Single by Ray Noble and His Orchestra, vocal Al Bowlly
- B-side: Grinzing
- Published: July 27, 1934 by Peter Maurice Music Company, Ltd., London, UK
- Released: November 14, 1934
- Recorded: August 30, 1934
- Studio: Abbey Road Studios, London, UK
- Genre: Popular Music, British dance band
- Length: 3:21
- Label: Victor 24771
- Composer(s): Will Grosz
- Lyricist(s): Jimmy Kennedy

= Isle of Capri (song) =

1934 song by Will Grosz and Jimmy Kennedy

"Isle of Capri" is a popular song. The music, a tango foxtrot, was written by Wilhelm Grosz, with lyrics by Jimmy Kennedy and was published in 1934. Ray Noble and his Orchestra with vocalist Al Bowlly, recorded it in London, UK, on August 30, 1934. It was released in November on Victor Records in the United States, reaching number one for seven weeks in early 1935.

Other early recordings:
- Sven-Olov Sandberg made a Swedish translation and recorded it in 1934.
- Lew Stone and his Band with vocal by trumpeter Nat Gonella, recorded on 25 July 1934 and released on Decca (UK) catalogue number F 5132).
- Gracie Fields on 9 October 1934 (HMV B 8232).
- Freddy Martin's orchestra with vocal by Elmer Feldkamp, recorded on 3 December 1934 for Brunswick (catalogue number 7344).
- On 2 February 1935, a Spanish language version of the song by Osvaldo Fresedo with singer Roberto Ray for Victor Records, catalogue number 37725-B.
- Wingy Manone and His Orchestra recorded the song on 8 March 1935 for Vocalion Records (Catalogue No. 2913).

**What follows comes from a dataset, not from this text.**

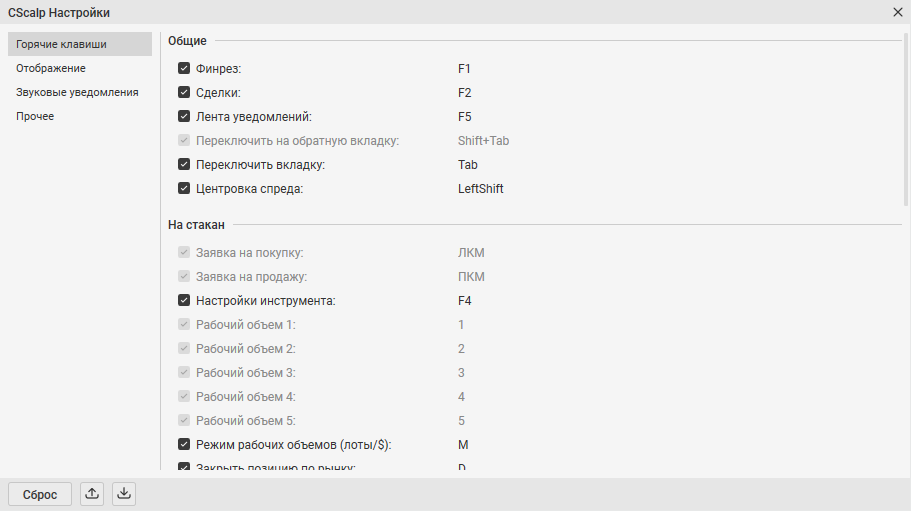911x511 pixels.
Task: Click the import settings download icon
Action: 123,494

The song was a huge world-wide hit, sung in countless arrangements and translations, including in French by Tino Rossi "C'est à Capri" (1934). Later hit versions were recorded by:
- Frankie Laine in 1952.
- Ken Colyer's Jazzmen recorded the song on 4 November 1953 on their LP 'New Orleans to London'
- Jackie Lee and His Orchestra, released by Coral Records as catalog number 61149, it first reached the Billboard magazine charts on 28 April 1954, and lasted 11 weeks on the chart, peaking at #17.
- The Gaylords released by Mercury Records as catalog number 70350. It first reached the Billboard magazine charts on 5 May 1954 and lasted 10 weeks on the chart, peaking at #15. The flip side, "Love I You", was a minor chart hit.
- Frank Sinatra recorded it on 1 October 1957, for his album: Come Fly with Me, issued in 1958.
- Bing Crosby and Rosemary Clooney included the song in their 1958 album Fancy Meeting You Here.
- Fats Domino recorded it on 15 August 1958.
- Dennis Farnon (with his Orchestra) recorded an instrumental version in 1957 which was released on the RCA Victor record "Caution! Men Swinging" (LSP 1495).